CFL/LED lamps are accepted the world over as energy efficeint, and powersaving tools, with a pleasent effect on Global Warming. This blog is a collection of articles by various experts from various sources available on the subject. Any coments, suggestions and critical reviews are most welcome.Pl click on BLOG ARCHIVE for all previous articles
The new generation of eco-conservationists are white collared employees who not only get a handsome pay checque at the end of the month, much like their MNC counterparts, but also enjoy the perks of going to bed each night with the smug feeling of having done something noble!
Aditya Reddy, 26, an electronics engineer and MBA grad from University of East London was so influenced by the pro-active attitude towards eco-conservation at his campus that he went on to choose a ‘green career’ over a corporate one. On returning to India, he started a company that manufactures LED lighting. “My unit was absorbed into Geetech, where I now work as a business analyst,” says Aditya, who feels that the green business is booming today. “With the energy crisis looming large, even the government is turning towards such companies for solutions. As part of that, we have developed 1 watt street lamps for villages. Since the concept of green technology is still new, most employees are young and can reach a senior position within a couple of years,” he adds.
Going green has never been more lucrative. There are opportunities open in just about every sector — from environmental conservation and manufacturing low energy consuming devices to recycling waste water. As Aditya points out, even entry level employees in green organisations can earn up to Rs 30,000 a month. “Since the company I work for is also into research, we get incentives for being creative. Also, our annual hike is up to three times higher than regular organisations,” he adds.

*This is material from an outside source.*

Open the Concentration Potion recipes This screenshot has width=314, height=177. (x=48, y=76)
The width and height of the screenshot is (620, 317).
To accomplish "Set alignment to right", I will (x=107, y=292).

Mayur Krishna, a 25-year-old, was an engineering student when he attended a seminar on green technology that inspired him enough to jump on to the green bandwagon. After working in two companies that dealt with waste management and LED lighting, he is now employed at Sparc, where he keeps a tab on governmental policies and market scenarios in this field. “So far, we’ve been recycling waste water for the organisations in and around Hitec City,” says P. Krishna Mayur. “Recycling waste water today is three times higher than a decade ago. While the government is waking up to the idea of using it for agriculture, private organisations already utilise this,” he says.

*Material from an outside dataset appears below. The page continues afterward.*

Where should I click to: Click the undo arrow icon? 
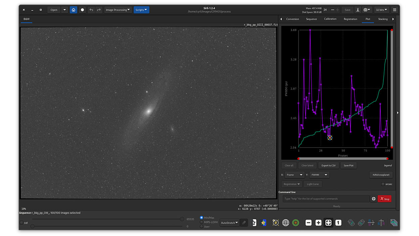tap(91, 10)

Jobs in the green sector entail a fair amount of field work, which would appeal to people who aren’t too fond of desk jobs. “We often have to go out and give talks to people, especially in villages on water harvesting and conservation,” adds Mayur. “Freshers usually get paid around Rs 15,000 a month and one can earn up to Rs 40,000 a month in two years’ time.”

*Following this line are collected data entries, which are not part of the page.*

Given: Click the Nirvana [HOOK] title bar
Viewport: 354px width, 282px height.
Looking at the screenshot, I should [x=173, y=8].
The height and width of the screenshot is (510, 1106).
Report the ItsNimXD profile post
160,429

The green trend has also reached the real estate sector, with people opting for eco-friendly homes, right from energy efficient and self sustained appliances to rain water harvesting and using eco-friendly materials for construction. Cashing in on this trend are construction firms that employ those with a green bend of mind. “The cost of constructing an eco-friendly house is only five per cent higher than that of a normal house,” says Ravi K.K, a shareholder in Green Homes, a construction firm. “As a freelancer, you can earn up to Rs 1-2 crores a year,” he adds.